**Source data:**
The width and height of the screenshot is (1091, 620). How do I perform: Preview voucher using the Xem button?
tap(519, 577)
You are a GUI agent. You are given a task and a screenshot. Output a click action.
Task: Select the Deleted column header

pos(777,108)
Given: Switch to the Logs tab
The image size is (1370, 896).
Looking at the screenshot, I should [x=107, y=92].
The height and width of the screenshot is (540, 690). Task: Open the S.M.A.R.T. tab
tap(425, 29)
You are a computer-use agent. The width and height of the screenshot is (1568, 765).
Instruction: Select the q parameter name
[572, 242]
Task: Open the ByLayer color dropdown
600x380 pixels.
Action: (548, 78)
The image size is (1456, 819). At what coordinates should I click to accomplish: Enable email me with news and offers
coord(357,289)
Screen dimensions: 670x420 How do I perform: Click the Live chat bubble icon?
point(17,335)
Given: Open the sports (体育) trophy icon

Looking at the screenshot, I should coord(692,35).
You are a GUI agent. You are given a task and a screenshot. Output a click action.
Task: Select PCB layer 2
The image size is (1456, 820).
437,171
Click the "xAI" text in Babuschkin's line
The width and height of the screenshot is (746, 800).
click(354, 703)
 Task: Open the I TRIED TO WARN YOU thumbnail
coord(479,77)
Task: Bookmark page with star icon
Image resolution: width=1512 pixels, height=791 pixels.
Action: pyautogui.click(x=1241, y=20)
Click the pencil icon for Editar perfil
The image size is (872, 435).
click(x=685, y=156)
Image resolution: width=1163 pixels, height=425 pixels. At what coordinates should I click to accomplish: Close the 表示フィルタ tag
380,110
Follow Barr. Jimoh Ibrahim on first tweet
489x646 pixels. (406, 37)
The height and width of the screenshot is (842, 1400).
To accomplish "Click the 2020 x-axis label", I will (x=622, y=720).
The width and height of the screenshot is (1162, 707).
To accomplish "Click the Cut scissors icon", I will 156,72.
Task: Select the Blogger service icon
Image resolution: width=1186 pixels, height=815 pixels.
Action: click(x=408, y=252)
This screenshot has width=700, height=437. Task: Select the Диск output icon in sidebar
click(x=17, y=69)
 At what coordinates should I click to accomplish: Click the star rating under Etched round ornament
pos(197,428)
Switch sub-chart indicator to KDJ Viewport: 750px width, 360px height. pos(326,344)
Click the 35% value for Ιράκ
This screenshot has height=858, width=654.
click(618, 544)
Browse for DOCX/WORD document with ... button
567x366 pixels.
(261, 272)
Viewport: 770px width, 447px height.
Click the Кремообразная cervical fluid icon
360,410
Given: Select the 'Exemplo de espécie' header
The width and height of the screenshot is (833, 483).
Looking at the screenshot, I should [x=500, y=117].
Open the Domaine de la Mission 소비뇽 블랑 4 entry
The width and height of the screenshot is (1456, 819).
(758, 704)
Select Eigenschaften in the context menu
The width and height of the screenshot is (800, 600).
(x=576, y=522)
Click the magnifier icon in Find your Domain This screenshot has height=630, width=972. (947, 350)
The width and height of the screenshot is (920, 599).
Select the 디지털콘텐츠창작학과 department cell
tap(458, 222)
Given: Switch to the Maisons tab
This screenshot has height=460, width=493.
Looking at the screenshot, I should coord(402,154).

**Directions:**
Copy all the entries exactly.

**Your solution:**
The width and height of the screenshot is (1091, 620). How do I perform: Preview voucher using the Xem button?
tap(519, 577)
You are a GUI agent. You are given a task and a screenshot. Output a click action.
Task: Select the Deleted column header

pos(777,108)
Given: Switch to the Logs tab
The image size is (1370, 896).
Looking at the screenshot, I should [x=107, y=92].
The height and width of the screenshot is (540, 690). Task: Open the S.M.A.R.T. tab
tap(425, 29)
You are a computer-use agent. The width and height of the screenshot is (1568, 765).
Instruction: Select the q parameter name
[572, 242]
Task: Open the ByLayer color dropdown
600x380 pixels.
Action: (548, 78)
The image size is (1456, 819). At what coordinates should I click to accomplish: Enable email me with news and offers
coord(357,289)
Screen dimensions: 670x420 How do I perform: Click the Live chat bubble icon?
point(17,335)
Given: Open the sports (体育) trophy icon

Looking at the screenshot, I should coord(692,35).
You are a GUI agent. You are given a task and a screenshot. Output a click action.
Task: Select PCB layer 2
The image size is (1456, 820).
437,171
Click the "xAI" text in Babuschkin's line
The width and height of the screenshot is (746, 800).
click(354, 703)
 Task: Open the I TRIED TO WARN YOU thumbnail
coord(479,77)
Task: Bookmark page with star icon
Image resolution: width=1512 pixels, height=791 pixels.
Action: pyautogui.click(x=1241, y=20)
Click the pencil icon for Editar perfil
The image size is (872, 435).
click(x=685, y=156)
Image resolution: width=1163 pixels, height=425 pixels. At what coordinates should I click to accomplish: Close the 表示フィルタ tag
380,110
Follow Barr. Jimoh Ibrahim on first tweet
489x646 pixels. (406, 37)
The height and width of the screenshot is (842, 1400).
To accomplish "Click the 2020 x-axis label", I will (x=622, y=720).
The width and height of the screenshot is (1162, 707).
To accomplish "Click the Cut scissors icon", I will 156,72.
Task: Select the Blogger service icon
Image resolution: width=1186 pixels, height=815 pixels.
Action: click(x=408, y=252)
This screenshot has width=700, height=437. Task: Select the Диск output icon in sidebar
click(x=17, y=69)
 At what coordinates should I click to accomplish: Click the star rating under Etched round ornament
pos(197,428)
Switch sub-chart indicator to KDJ Viewport: 750px width, 360px height. pos(326,344)
Click the 35% value for Ιράκ
This screenshot has height=858, width=654.
click(618, 544)
Browse for DOCX/WORD document with ... button
567x366 pixels.
(261, 272)
Viewport: 770px width, 447px height.
Click the Кремообразная cervical fluid icon
360,410
Given: Select the 'Exemplo de espécie' header
The width and height of the screenshot is (833, 483).
Looking at the screenshot, I should [x=500, y=117].
Open the Domaine de la Mission 소비뇽 블랑 4 entry
The width and height of the screenshot is (1456, 819).
(758, 704)
Select Eigenschaften in the context menu
The width and height of the screenshot is (800, 600).
(x=576, y=522)
Click the magnifier icon in Find your Domain This screenshot has height=630, width=972. (947, 350)
The width and height of the screenshot is (920, 599).
Select the 디지털콘텐츠창작학과 department cell
tap(458, 222)
Given: Switch to the Maisons tab
This screenshot has height=460, width=493.
Looking at the screenshot, I should coord(402,154).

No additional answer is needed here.